Enfin, les élus ne semblent pas prêts à laisser la place aux jeunes. Le déséquilibre de la représentation est significatif de cette volonté de préserver les postes d’un mandat sur l’autre. Louis Chauvel nous dit « qu’en 1982, l’âge du représentant syndical ou politique moyen était de 45, et il est de 59 ans en 2000. La généralisation socialisée dans le contexte politique spécifique de la fin des années 1960, favorable à une entrée précoce en politique, s’est installée peu à peu dans les plus hautes fonctions. Tel est le cas à l’Assemblée nationale. Les députés du moins de 45 ans représentaient 38% de l’assemblée en 1981, et seulement 15% en 2002. »
Ce constat soulève différentes questions et on ne peut toujours jeter l’anathème sur l’élu.
En effet, on nuancera ce qui peut sembler être une critique dans la mesure où l’élu est condamné à rester en politique tant il ne peut trouver des positions de substitution acceptables.
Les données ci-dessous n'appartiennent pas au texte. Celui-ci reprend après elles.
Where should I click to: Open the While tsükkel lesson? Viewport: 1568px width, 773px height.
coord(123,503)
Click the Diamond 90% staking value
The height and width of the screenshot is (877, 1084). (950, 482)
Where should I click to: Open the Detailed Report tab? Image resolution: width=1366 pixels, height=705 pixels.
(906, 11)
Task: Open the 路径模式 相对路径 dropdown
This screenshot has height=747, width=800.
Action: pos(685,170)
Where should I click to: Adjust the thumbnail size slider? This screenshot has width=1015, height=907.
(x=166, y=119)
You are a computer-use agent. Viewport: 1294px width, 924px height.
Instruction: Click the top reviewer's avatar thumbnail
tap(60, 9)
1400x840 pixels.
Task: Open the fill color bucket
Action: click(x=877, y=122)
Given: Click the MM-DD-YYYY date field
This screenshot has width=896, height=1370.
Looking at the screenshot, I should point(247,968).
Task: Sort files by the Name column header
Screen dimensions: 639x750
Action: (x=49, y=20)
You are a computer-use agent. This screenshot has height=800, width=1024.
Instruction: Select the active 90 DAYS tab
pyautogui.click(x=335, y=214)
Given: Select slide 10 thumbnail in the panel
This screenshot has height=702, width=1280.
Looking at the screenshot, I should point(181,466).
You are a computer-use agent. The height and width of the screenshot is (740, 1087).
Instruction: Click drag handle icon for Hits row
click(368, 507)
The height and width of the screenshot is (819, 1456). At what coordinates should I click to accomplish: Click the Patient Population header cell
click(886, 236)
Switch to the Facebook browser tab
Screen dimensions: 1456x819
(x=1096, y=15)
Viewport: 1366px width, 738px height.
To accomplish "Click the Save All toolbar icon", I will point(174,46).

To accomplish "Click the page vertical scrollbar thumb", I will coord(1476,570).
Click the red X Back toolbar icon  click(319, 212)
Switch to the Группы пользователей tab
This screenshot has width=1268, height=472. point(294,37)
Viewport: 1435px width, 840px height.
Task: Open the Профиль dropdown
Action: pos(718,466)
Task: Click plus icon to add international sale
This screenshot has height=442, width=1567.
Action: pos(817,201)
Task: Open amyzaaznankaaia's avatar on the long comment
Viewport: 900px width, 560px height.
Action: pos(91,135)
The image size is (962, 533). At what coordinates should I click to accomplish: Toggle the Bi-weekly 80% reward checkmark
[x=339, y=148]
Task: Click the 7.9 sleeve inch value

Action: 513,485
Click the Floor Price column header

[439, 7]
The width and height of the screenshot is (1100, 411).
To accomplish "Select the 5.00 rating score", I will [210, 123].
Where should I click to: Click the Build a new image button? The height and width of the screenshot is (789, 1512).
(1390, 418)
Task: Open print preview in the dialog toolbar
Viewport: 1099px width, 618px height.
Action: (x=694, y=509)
Force est de constater qu’un représentant politique, par exemple, médecin de formation, ayant stoppé son activité pour se consacrer à ses mandats, ne pourra reprendre son activité initiale puisque l’absence de pratique l’empêchera d’exercer dans de bonnes conditions.
On le voit, ces trois points nous poussent à dire que le renouveau de la classe politique passera non seulement par des réformes profondes mais aussi en mettant en avant la nécessite de développer le sens civiques de chaque jeune.
Dans cet esprit, nous devons mettre en place un service civique obligatoire puis des cours d’éducation civique dès les classes primaires, effectués par des intervenants extérieurs, afin de sensibiliser les jeunes au respect d’autrui, à la tolérance, et à la nécessité de participer à la vie de la cité. Pour ne plus avoir à vivre la situation de 2002, nous devons abattre les barrières entre les personnes aux différentes opinions.
Pour faciliter l’accès au monde politique d’une jeunesse diverse et variée, il serait bon d’imposer un peu plus de simplicité dans la manière de fonctionner de nos représentants, notamment locaux, pour que l’investissement politique ne soit pas qu’un vulgaire formatage qui contribue à reproduire le système en place. Il s’agit de trouver des moyens de décloisonner le quotidien en accroissant la proximité entre élus et citoyens.
Pour finir, nous devons instaurer un vrai statut de l’élu qui n’a, aujourd’hui, aucune sécurité concernant sa reconversion professionnelle en cas de perte de son mandat. Par conséquent, il n’a aucun revenu entre le moment de sa défaite électorale et un retour à l’emploi. De plus, l’élu ne dispose pas d’un véritable salaire ce qui le pousse à cumuler les mandats.
C’est ensemble que nous pourrons réaliser ces ambitions. A chacun de se prendre en main car la société est faite d’individu libre : libre de penser, de parler et d’agir.